La fête des Lumières, par Flavius Josèphe
Antiquités judaïques, livre XII, VII
Traduction de Julien Weill, sous la direction de Théodore Reinach
1900 Ernest Leroux, éditeur – Paris
6 [122]. Après avoir vaincu si souvent les généraux du roi Antiochus, Judas réunit une assemblée et déclara que, à la suite de toutes les victoires que Dieu leur avait accordées, il fallait monter à Jérusalem, purifier le Temple et offrir les sacrifices ordonnés par la loi. Il se rendit donc à Jérusalem avec tout le peuple ; il trouva le Temple vide, les portes brûlées, le sanctuaire envahi par les plantes qui, par suite de l’abandon, y avaient poussé spontanément ; et couvert de confusion à la vue du Temple, il se mit à gémir avec les siens. Il choisit alors quelques-uns de ses soldats, et les chargea d’attaquer la garnison de la citadelle [123] pendant que lui-même purifierait le Temple. Il l’appropria soigneusement, y plaça de nouveaux objets sacrés, chandelier, table, autel, tout en or, suspendit de nouveau des voiles aux portes, et remit en place les portes elles-mêmes ; renversant l’autel aux sacrifices, il en construisit un nouveau, en pierres assemblées sans aucun lien de fer entre elles. Et le vingt-cinquième jour du mois de Chasleu, que les Macédoniens nomment Apellaios, le chandelier fut allumé, l’encens brûlé sur l’autel, les pains placés sur la table, un holocauste offert sur le nouvel autel aux sacrifices.
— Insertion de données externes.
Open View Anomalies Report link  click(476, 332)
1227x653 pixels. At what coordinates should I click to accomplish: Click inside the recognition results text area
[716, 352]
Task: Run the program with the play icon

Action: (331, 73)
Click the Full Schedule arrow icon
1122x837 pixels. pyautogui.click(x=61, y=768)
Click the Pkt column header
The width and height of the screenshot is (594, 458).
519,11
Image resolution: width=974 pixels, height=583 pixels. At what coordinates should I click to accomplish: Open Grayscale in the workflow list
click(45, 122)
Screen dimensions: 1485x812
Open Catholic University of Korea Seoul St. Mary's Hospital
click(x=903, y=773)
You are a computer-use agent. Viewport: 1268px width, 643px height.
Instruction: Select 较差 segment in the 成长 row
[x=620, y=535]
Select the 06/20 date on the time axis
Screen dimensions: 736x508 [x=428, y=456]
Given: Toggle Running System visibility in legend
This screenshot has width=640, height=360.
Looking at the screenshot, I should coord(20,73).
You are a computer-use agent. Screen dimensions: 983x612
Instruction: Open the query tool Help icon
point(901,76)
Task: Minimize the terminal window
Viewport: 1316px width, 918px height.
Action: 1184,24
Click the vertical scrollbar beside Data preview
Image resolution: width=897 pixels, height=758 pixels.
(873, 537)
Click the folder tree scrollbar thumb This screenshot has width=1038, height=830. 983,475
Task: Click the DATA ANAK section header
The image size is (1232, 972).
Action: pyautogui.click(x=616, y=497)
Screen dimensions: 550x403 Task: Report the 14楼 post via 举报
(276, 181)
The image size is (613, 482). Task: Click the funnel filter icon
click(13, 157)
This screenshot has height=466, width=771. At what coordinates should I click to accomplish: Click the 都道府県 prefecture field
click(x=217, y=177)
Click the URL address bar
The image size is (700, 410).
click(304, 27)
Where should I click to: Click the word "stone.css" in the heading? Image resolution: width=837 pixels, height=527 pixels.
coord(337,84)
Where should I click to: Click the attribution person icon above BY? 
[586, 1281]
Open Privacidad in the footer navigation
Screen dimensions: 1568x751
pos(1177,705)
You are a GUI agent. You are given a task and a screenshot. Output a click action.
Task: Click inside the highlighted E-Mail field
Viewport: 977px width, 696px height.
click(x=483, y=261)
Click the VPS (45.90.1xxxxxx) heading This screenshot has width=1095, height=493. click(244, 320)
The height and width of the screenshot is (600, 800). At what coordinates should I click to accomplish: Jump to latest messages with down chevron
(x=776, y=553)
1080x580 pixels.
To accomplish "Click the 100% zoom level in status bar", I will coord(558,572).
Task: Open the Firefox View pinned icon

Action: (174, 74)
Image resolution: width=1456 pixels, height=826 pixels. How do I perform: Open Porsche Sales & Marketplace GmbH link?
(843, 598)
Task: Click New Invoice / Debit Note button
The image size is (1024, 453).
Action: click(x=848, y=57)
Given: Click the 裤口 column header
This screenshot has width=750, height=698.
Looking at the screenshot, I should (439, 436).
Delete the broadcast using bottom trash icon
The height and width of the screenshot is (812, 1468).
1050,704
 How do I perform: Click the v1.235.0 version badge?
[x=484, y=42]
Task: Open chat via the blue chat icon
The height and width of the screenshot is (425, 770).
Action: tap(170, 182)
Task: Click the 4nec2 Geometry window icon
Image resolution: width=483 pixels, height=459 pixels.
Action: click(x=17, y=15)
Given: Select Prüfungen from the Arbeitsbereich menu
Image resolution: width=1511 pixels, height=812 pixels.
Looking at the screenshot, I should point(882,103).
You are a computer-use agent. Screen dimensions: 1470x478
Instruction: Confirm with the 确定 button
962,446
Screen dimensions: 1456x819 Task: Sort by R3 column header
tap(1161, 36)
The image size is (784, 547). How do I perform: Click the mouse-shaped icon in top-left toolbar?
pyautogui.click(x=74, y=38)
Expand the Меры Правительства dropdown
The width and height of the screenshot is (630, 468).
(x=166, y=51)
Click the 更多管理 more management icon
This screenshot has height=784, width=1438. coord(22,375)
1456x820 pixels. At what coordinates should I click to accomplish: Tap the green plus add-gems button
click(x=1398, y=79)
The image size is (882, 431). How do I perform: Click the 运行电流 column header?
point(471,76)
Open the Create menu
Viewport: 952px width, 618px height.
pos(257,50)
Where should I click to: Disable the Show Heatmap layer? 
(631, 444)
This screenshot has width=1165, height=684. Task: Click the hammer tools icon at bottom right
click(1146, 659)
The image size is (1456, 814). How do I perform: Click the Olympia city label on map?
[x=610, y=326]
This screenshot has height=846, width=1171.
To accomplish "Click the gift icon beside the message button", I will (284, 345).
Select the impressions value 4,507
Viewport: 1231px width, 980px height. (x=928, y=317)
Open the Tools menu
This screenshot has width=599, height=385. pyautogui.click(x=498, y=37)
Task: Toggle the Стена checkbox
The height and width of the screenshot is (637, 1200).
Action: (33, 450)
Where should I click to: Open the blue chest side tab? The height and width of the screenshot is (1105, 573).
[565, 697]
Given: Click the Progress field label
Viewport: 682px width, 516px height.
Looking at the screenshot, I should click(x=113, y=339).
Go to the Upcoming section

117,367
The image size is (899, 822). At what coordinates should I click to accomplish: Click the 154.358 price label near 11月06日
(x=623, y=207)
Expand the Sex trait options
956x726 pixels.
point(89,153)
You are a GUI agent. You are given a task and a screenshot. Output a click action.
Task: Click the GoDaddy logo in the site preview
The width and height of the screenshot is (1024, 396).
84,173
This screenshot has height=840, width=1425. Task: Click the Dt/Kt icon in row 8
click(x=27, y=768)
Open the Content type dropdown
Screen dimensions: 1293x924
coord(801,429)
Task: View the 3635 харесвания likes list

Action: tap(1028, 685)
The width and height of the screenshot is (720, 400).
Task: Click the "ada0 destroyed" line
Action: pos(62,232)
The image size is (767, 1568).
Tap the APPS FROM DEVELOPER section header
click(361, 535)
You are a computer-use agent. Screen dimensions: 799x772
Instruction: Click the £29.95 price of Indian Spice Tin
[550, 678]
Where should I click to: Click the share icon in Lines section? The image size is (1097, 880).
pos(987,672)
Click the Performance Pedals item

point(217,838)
Il se trouva que ces cérémonies eurent lieu le jour anniversaire de celui où les Juifs avaient changé leur culte saint pour un culte impur et adopté les mœurs des autres peuples, trois ans auparavant ; le Temple, dévasté par Antiochus, était en effet resté trois ans [124] dans cet abandon : car ces événements s’étaient passés la cent quarante-cinquième année, le vingt-cinquième jour du mois Apellaios, en la cent cinquante-troisième olympiade, et le Temple fut remis en état le même vingt-cinquième jour du mois Apellaios, la cent quarante-huitième année, en la cent cinquante-quatrième olympiade [125]. Le Temple avait été dévasté suivant la prophétie faite par Daniel quatre cent huit ans auparavant : il avait, en effet, prédit que les Macédoniens le détruiraient [126].
7. Les fêtes célébrées par Judas et ses concitoyens, en l’honneur du rétablissement des sacrifices dans le Temple, durèrent huit jours ; il n’omit aucune sorte de réjouissance ; il traita ses compatriotes avec de riches et magnifiques sacrifices, fit chanter des hymnes et des psaumes destinés à la fois à exalter la gloire de Dieu et à réjouir le peuple. Ils furent si heureux de pouvoir reprendre leur coutumes, et de recouvrer après un aussi long temps et d’une manière aussi inespérée la liberté de leur culte, qu’ils firent une loi pour que leurs descendants célébrassent chaque année pendant huit jours la restauration du Temple. Et depuis ce temps jusqu’aujourd’hui, nous célébrons cette fête, que nous appelons fête des Lumières, d’un nom qui lui fut, je pense, donné parce que cette liberté avait lui pour nous d’une manière inespérée [127]. (…)
Notes du traducteur
[80] Josèphe a pour source principale le Ier livre des Macchabées, qu’il n’a connu que jusqu’à 13, 42, mais sous la forme qui nous est familière, et qu’il a suivi très fidèlement en général. (…)
(…)
[122] I Maccabées, 4, 36-54.
[123] D’après Guerre, § 39, il commença par la chasser de la ville haute (colline de l’O.) pour la refouler dans la ville basse (colline de l’E. dont faisait partie l’Acra).
[124] Trois ans et 6 mois d’après Guerre, § 32.
[125] Décembre 165 av. J.-C. La 154e olympiade ne commence qu’en juillet 164. La date olympique a été d’ailleurs ajoutée par Josèphe.
[126] Daniel, XI, 31. On voit que Josèphe place Daniel en 573 av. J..C.
[127] I Maccabées, 4, 55-61. Josèphe ajoute le nom de la fête instituée par Judas, dont il donne d’ailleurs une explication fantaisiste. La fête des Lumières (Hanoucca) tire son nom des lumières qu’on y allume en signe de réjouissance (Baba Kamma, VI, 6 etc.).